-- Problem --
Set down the items from the line with "1494x367 pixels." to the line with "Action: pyautogui.click(x=322, y=124)", both included, exactly as they appear, leaving the pictures out of your answer.

-- Supplied data --
_ _ _ _ _ _ _
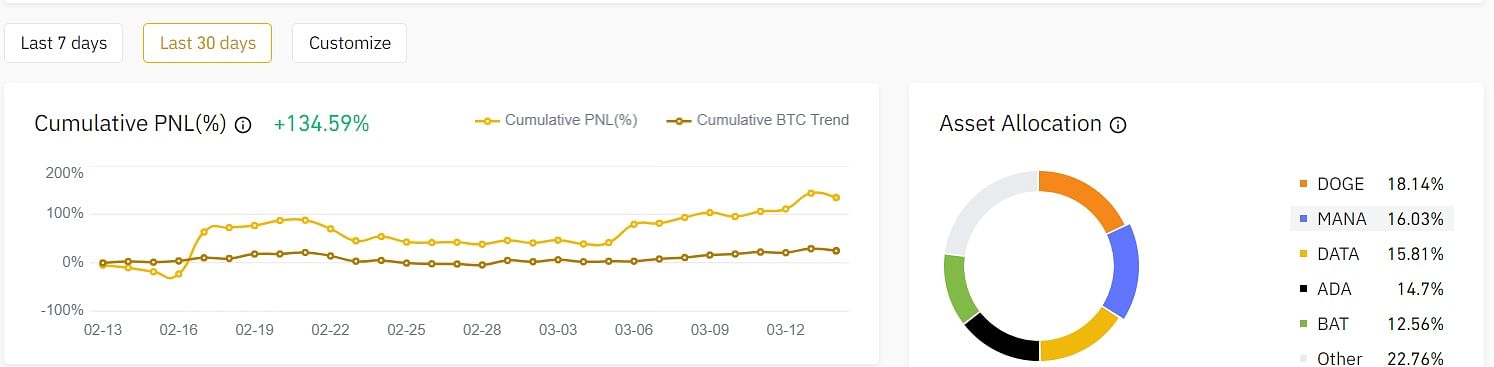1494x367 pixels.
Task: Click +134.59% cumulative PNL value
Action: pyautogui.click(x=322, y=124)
_ _ _ _ _ _ _
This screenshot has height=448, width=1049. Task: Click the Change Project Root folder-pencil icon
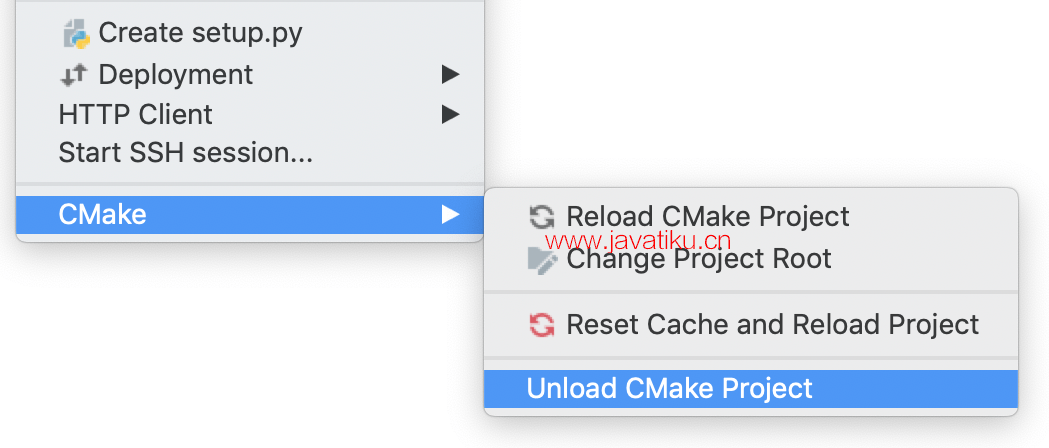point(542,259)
_ _ _ _ _ _ _
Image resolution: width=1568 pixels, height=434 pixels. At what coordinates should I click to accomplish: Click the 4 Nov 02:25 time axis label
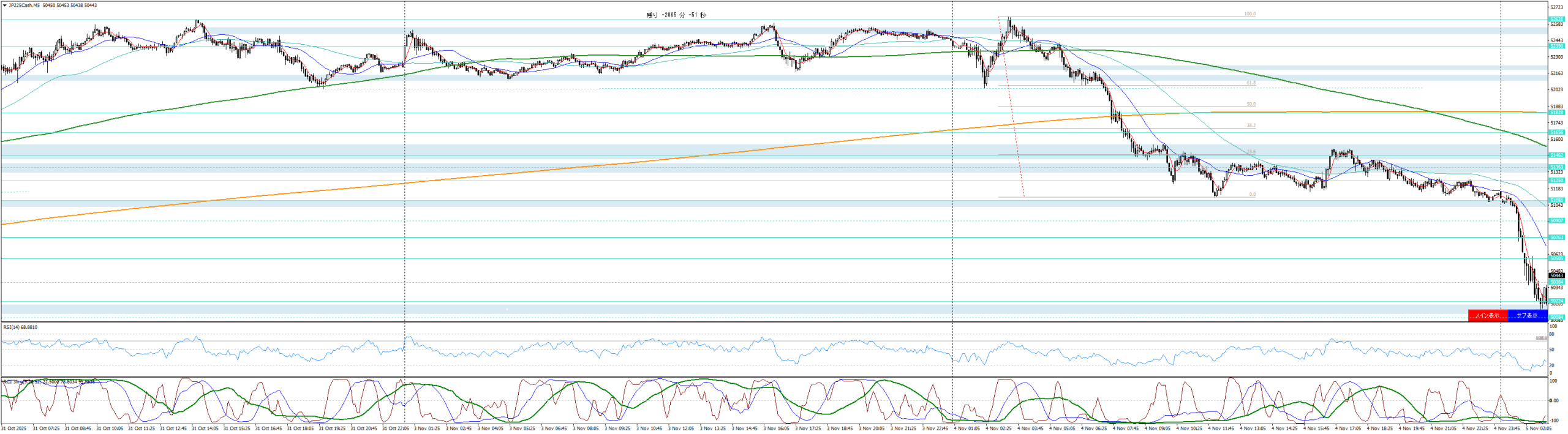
_ _ _ _ _ _ _
-- Solution for this problem --
1494x367 pixels.
Task: Click +134.59% cumulative PNL value
Action: pyautogui.click(x=322, y=124)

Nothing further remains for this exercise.